IBM jest znany z tego, że jest wśród nas chyba od zawsze. Od zawsze też deklaruje mocne poparcie dla wolnego oprogramowania. IBM kochał Linuksa na długo przed Microsoftem. Wszystko oczywiście w granicach finansowego rozsądku. Niemniej, jego wkład w rozwój zarówno kernela, sterowników i innych aspektów wolnego oprogramowania jest niemały.

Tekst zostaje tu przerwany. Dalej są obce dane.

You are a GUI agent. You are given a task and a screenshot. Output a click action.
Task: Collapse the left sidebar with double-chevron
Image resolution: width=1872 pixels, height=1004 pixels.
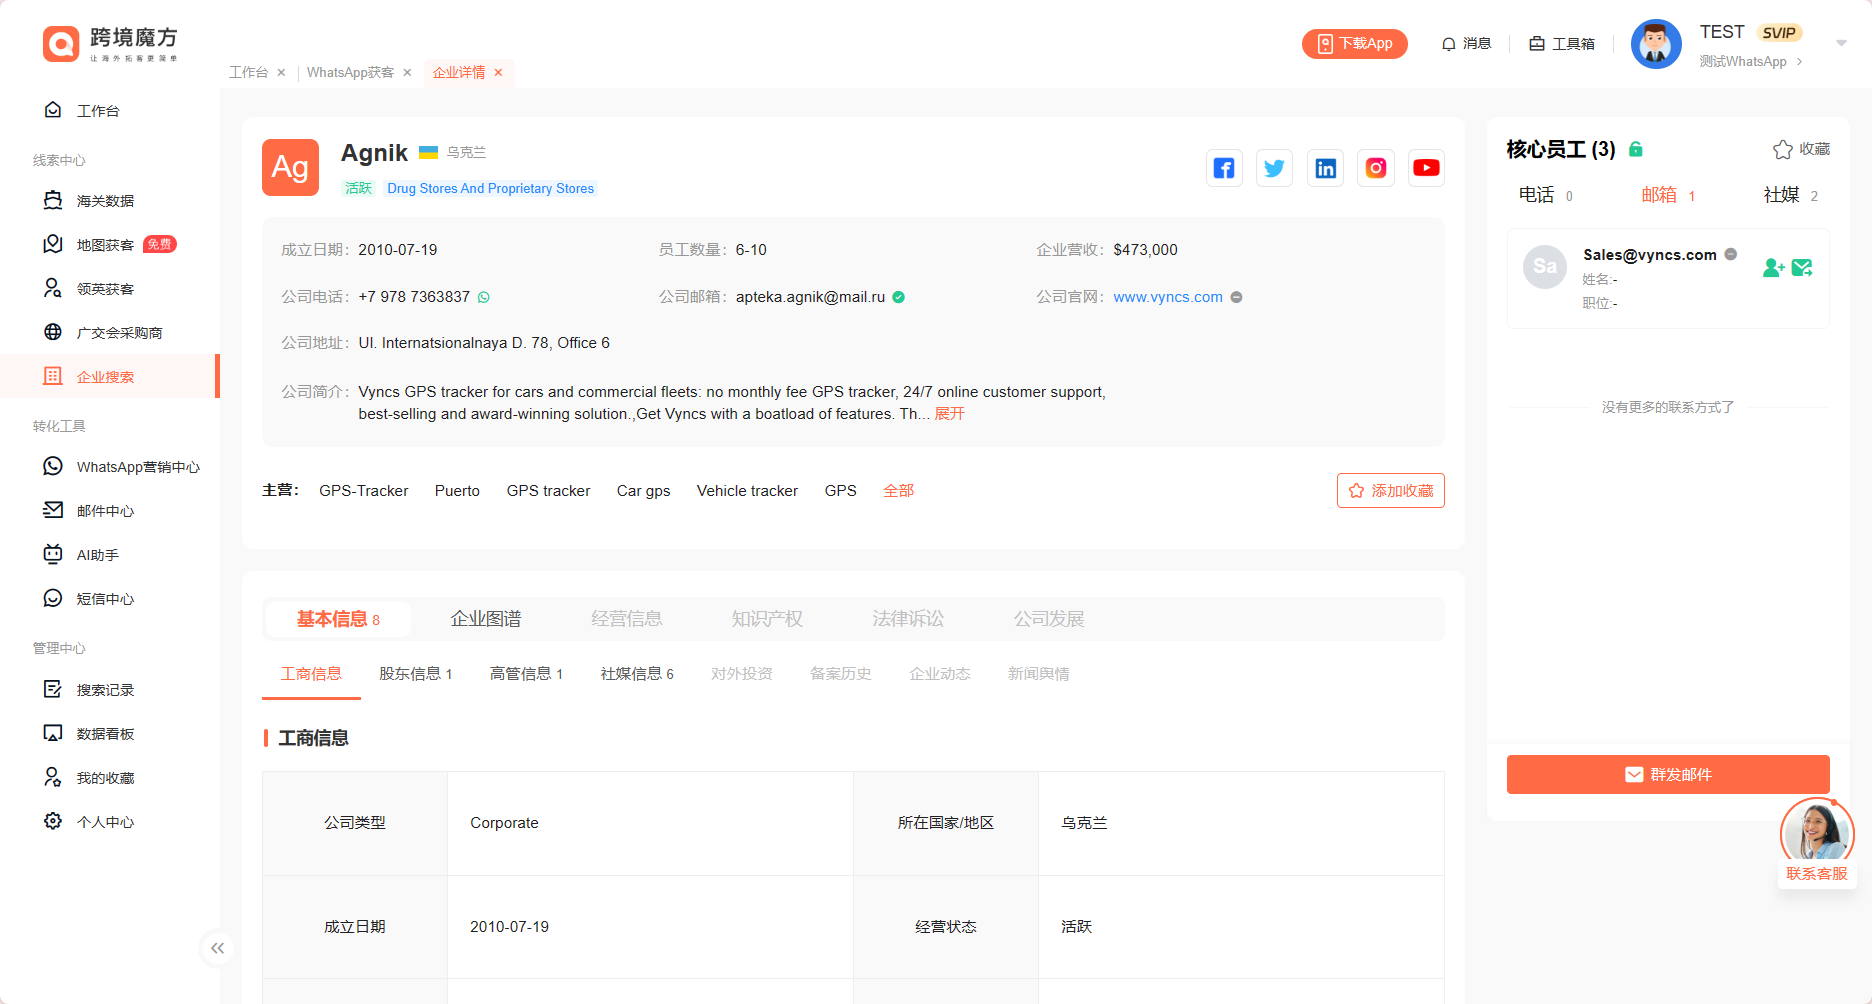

Przejęcie Red Hata oznacza ni mnie ni więcej, jak to, że IBM zaistnieje na niebie usłanym chmurami. Wsparty doświadczeniem i osiągnięciami Red Hata, IBM będzie w stanie zaoferować zaawansowane i hybrydowe rozwiązania w chmurze. Brzmi to nieco prozaicznie, ale wystarczy uświadomić sobie jaka to paleta usług.

Czy zwykły użytkownik Linuksa odczuje to przejęcie? Jest to mało prawdopodobne. Projekty rozwijane przez Red Hata najpewniej będą rozwijane nadal, a sam IBM jest żywo zainteresowany rozwojem rozwiązań Open Source. Niemniej w sieci słyszy się głosy, że pracownicy Red Hata bardziej by widzieli mariaż z… Microsoftem, z którym współpraca układa się od jakiegoś czasu niemal wzorowo. Czy IBM okaże się bardziej przyjazny i otwarty dla świata linuksowego? Czas pokaże. Na pewno każde rozwiązanie było lepsze, niż związanie się z Oracle.